01 Introduction to API

Data ingestion

Data ingestion is the first and fundamental step of any Data Analysis Pipeline. The focus of this section is on how is it possible to collect data from publicly available sources over the web. It is in fact a common practice nowadays to integrate the proprietary data coming from OLTP databases with data coming from public web resources in order to also have a data source which isn’t coming from the Company domain and (and could as such be biased in many ways).

The goal of both web scraping and APIs is to access web data. Web scraping allows you to extract data from any website through the use of web scraping software. On the other hand, APIs give you direct access to the data you’d want

Definition of API

What

"An API (Application Program Interface) is a set of routines, protocols and tools for building software application"

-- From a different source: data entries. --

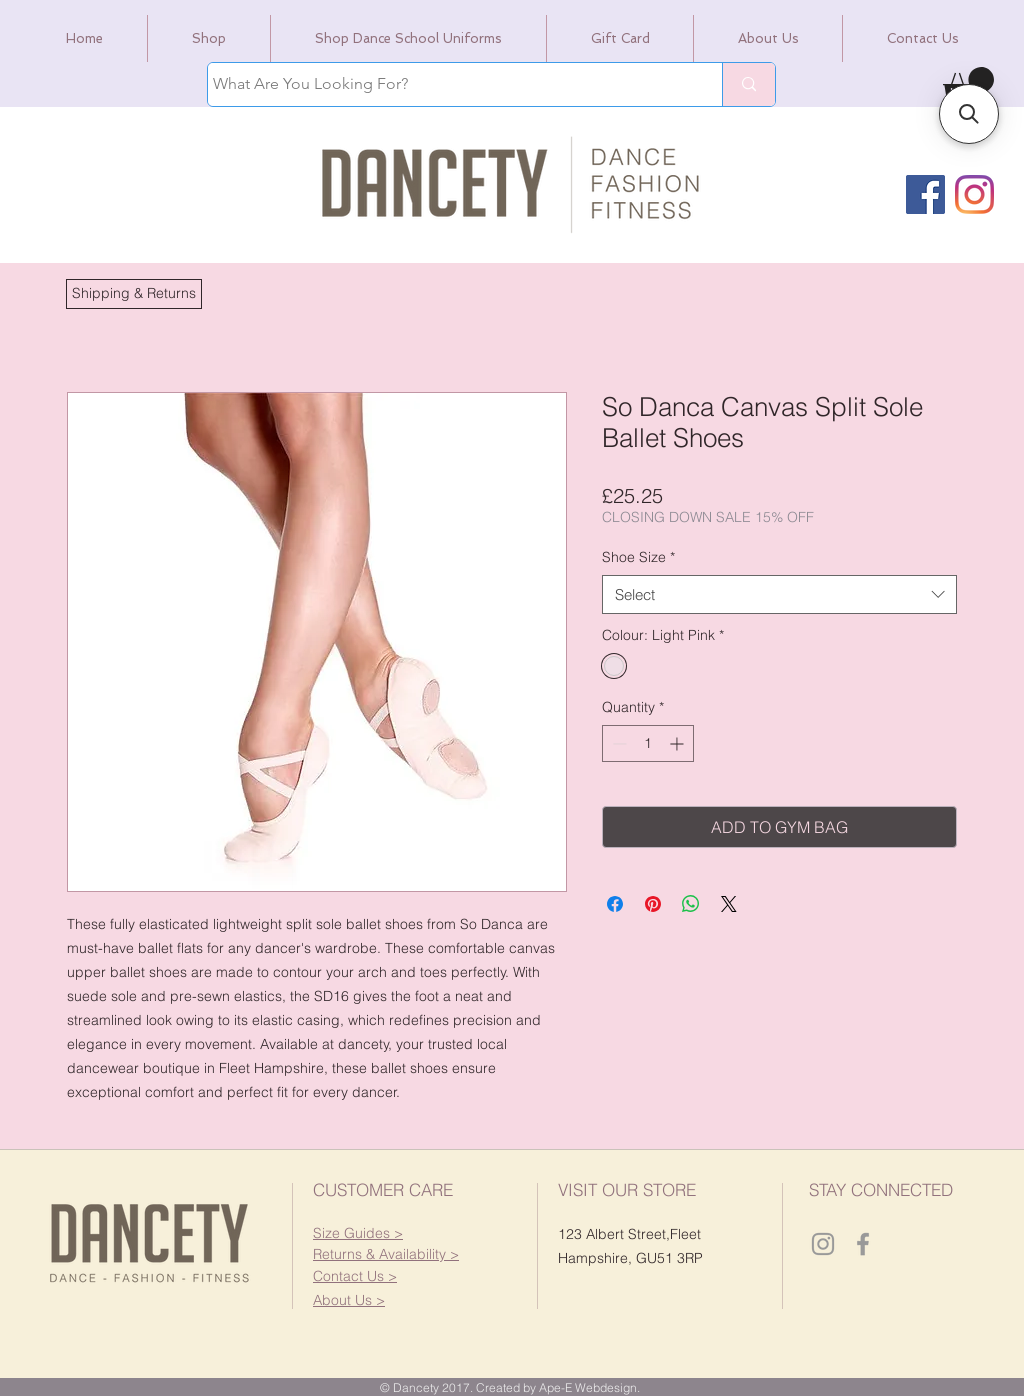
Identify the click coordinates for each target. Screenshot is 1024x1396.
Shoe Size (638, 557)
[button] (134, 294)
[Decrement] (617, 743)
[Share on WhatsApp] (691, 904)
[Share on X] (729, 904)
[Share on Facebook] (615, 904)
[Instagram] (974, 194)
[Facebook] (925, 194)
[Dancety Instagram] (823, 1244)
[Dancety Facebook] (863, 1244)
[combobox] (779, 594)
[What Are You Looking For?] (446, 84)
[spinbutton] (648, 743)
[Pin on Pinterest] (653, 904)
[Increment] (678, 743)
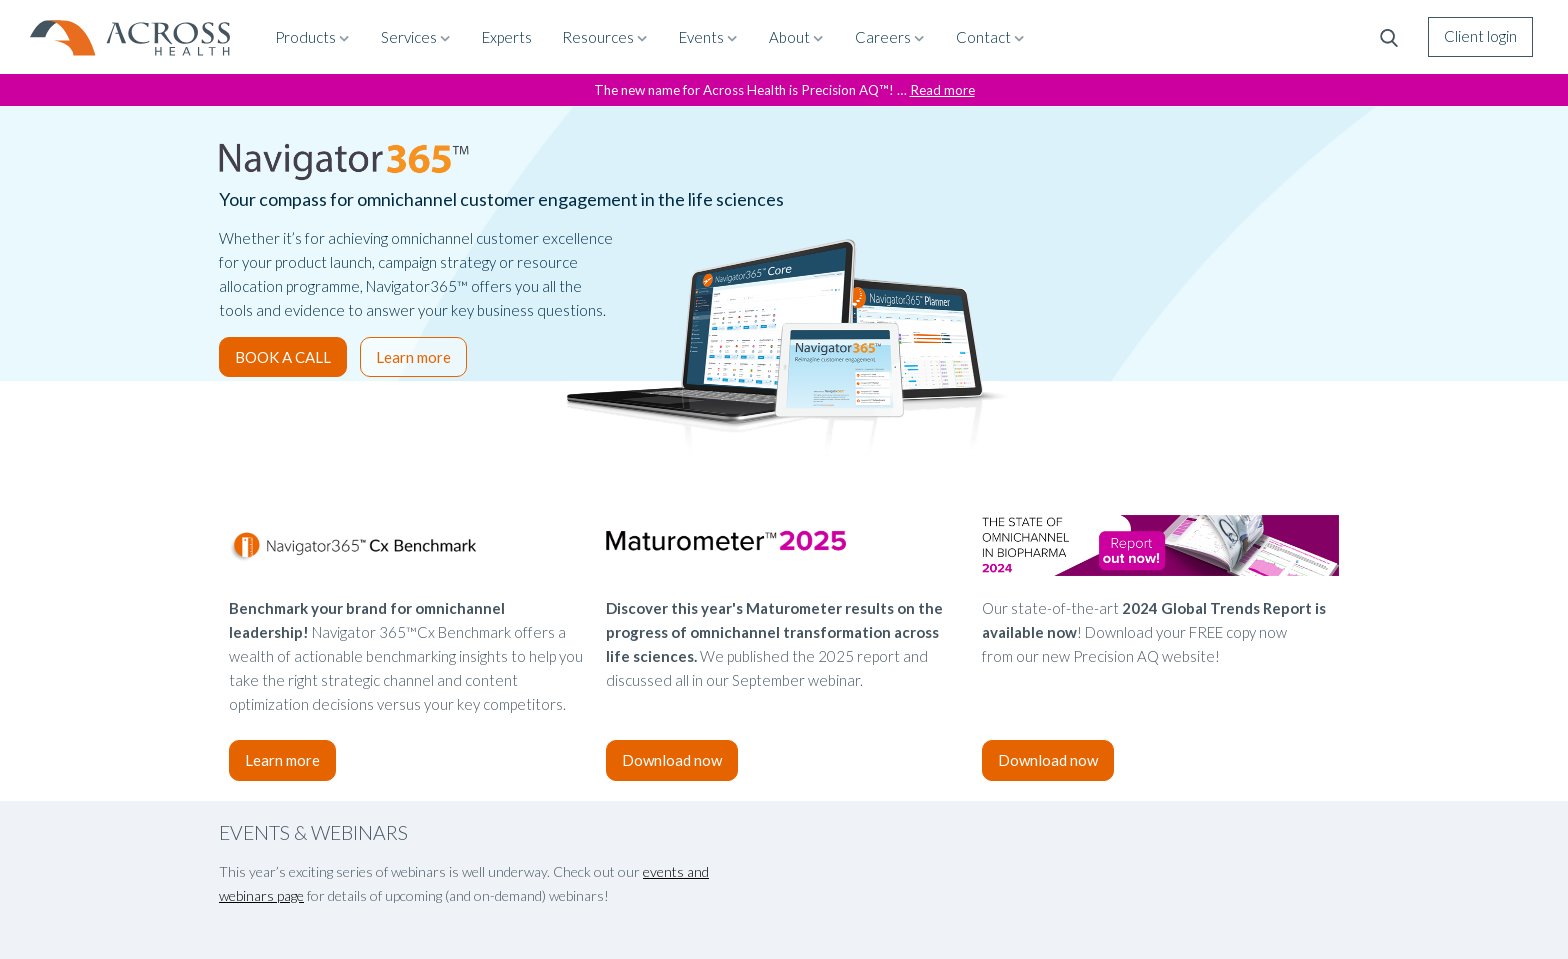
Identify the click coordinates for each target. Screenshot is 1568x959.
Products (313, 37)
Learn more (413, 357)
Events (709, 37)
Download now (672, 760)
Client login (1480, 36)
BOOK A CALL (283, 357)
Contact (991, 37)
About (797, 37)
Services (416, 37)
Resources (605, 37)
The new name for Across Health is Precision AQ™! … (784, 90)
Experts (507, 37)
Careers (890, 37)
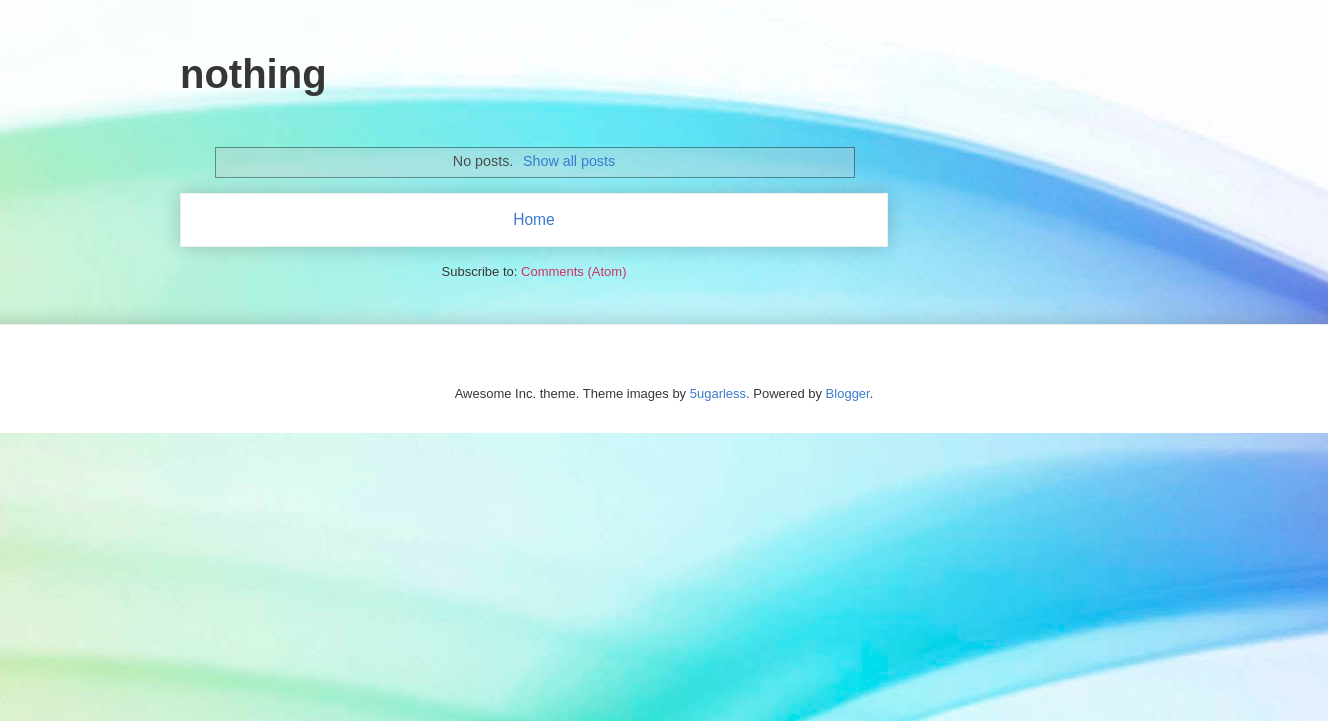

A WebAPI is just an HTTP based API.

Why

  • Separation between model and presentation
  • Regulate access to the data
    • Traceable accounts
    • Enable access to only a portion of the available data
    • Impose limits
  • Avoid direct access to the platform website
  • Request throttling
  • Provide paid access to full (or higher volume) data

Limitations

  1. Availability and Lack of Customization: Not all websites have an API today. Then APIs do not provide access to all the data available.
  2. Rate Limits: Considering that the website provides an API, it doesn’t necessarily mean that you can harvest as much data as you want. Rate limits are a major problem for APIs.
  3. Legality: With data scraping, you will always face the issue of legality. API supporters often claim that data scraping with API is completely legal and doesn’t violate any rules. However, this is not always the case

HTTP requests

Following the HTTP protocol when making a request you need to specify the verb and the url.

Some of the most used verbs are:

  • GET
  • POST
  • PUT
  • DELETE
  • ...

Parameters

An endpoint can be tweaked using parameters appending to the url some encoded strings.